The step down part takes place in left side of the circuit diagram. the way this works is one side has more coils than the other side, and depending on the ratio of the turns, the voltage would step down by that ratio. so if they use a 10:1 ratio or 18:1 ratio, i don't there there is going to be any difference in efficiency except the fact that there will be more loss since its at a higher voltage. However i could be wrong as this is a very VERY simple power supply and at best its 40-50% efficient. (But it is only made out of like 5-10 components, a few bucks.... ) but i suppose the general process is the same... I could be wrong, im only a student =P
A transformer and bridge rectifier are pretty efficient - that's not where the losses are. Transformers lose approximately nothing, and you do lose a little bit of voltage across the diodes in the rectifier.
Inefficiencies come from converting the rectified wave to a clean DC voltage. Generally you'll use some big capacitors to smooth out some ripple prior to a regulator, and those caps will pass some AC current. Then, the regular will drop some voltage to keep its transistors in regulation - you'll usually drop a couple of volts there.
So, if I was building a 12v supply, I would do something like this:
12V transformer, which will give me ~15v peak output. Rectify that, and I have about 14V left over. That's good, because I want about 2v of headroom for my regulator to stay in regulation, which will output a steady 12V.
Then, if you really want to be picky, you can account for all the resistances you're incurring along the way with wires, filter chokes, the transformer, etc, which will all dump some power as heat. The result is that 80% efficiency is actually pretty decent considering all the losses along the way.
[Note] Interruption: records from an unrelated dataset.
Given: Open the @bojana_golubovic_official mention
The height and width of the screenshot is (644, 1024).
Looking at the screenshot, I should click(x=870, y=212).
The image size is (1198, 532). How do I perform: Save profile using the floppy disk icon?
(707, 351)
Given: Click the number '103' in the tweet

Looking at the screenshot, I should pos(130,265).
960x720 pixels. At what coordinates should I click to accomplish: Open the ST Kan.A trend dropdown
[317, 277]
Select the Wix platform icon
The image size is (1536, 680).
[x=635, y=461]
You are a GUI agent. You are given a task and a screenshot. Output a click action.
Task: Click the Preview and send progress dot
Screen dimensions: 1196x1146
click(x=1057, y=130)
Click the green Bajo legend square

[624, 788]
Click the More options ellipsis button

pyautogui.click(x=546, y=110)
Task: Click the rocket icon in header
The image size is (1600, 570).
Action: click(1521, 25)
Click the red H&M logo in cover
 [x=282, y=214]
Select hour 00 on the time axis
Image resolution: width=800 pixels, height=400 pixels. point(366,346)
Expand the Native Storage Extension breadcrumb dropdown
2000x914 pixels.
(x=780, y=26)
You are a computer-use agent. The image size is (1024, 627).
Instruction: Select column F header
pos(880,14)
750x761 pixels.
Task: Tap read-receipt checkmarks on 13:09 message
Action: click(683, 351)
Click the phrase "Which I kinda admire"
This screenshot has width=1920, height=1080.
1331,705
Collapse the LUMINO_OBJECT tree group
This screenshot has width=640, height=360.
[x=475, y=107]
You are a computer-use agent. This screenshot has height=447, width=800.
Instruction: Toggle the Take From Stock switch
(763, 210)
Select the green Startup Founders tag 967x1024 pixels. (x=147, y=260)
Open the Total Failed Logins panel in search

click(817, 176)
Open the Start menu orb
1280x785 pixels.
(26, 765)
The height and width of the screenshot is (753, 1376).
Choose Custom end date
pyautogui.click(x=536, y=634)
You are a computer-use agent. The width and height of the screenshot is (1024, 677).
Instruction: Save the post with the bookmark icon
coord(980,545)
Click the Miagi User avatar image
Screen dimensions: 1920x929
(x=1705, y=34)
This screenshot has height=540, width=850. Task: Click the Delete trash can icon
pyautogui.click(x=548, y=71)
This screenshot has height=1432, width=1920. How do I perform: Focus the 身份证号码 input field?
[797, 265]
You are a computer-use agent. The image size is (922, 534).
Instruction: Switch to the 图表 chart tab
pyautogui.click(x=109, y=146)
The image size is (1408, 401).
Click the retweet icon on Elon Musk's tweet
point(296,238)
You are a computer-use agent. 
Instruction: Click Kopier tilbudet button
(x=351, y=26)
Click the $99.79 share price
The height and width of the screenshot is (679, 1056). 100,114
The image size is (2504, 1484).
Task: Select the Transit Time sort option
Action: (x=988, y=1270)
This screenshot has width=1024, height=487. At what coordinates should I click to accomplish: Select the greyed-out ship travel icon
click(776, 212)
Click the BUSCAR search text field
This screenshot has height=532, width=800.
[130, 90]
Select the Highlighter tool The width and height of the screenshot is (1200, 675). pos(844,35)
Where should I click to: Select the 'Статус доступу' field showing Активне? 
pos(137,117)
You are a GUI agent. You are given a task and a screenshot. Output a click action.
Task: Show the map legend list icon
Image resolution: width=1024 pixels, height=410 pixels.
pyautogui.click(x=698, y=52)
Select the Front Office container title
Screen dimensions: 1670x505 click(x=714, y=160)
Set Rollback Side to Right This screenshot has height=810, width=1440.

As you try to move that 80% closer to 90%, you run into a lot of problems. You need more expensive, lower resistance parts to avoid throwing away power along the transmission path. You need higher gauge transformers, which are expensive simply because of the amount of copper you're using. They get bigger, too. You've got to upgrade all the wire, and things get more difficult as everything gets thicker. You need a more efficient regulator, and there are limits to how small you can make the bias voltage for a single transistor - as they get smaller and require less bias voltage, they get harder to cool and can't pass as much current. Physics demand that you drop at least some voltage across your bridge rectifier and regulator, so you can't get away from that. And the closer you push these things to their limit (less regulator voltage drop means less headroom and less margin of error) the more likely little bumps in power supply or demand will drop the whole circuit out of regulation and fry or shut down the supply.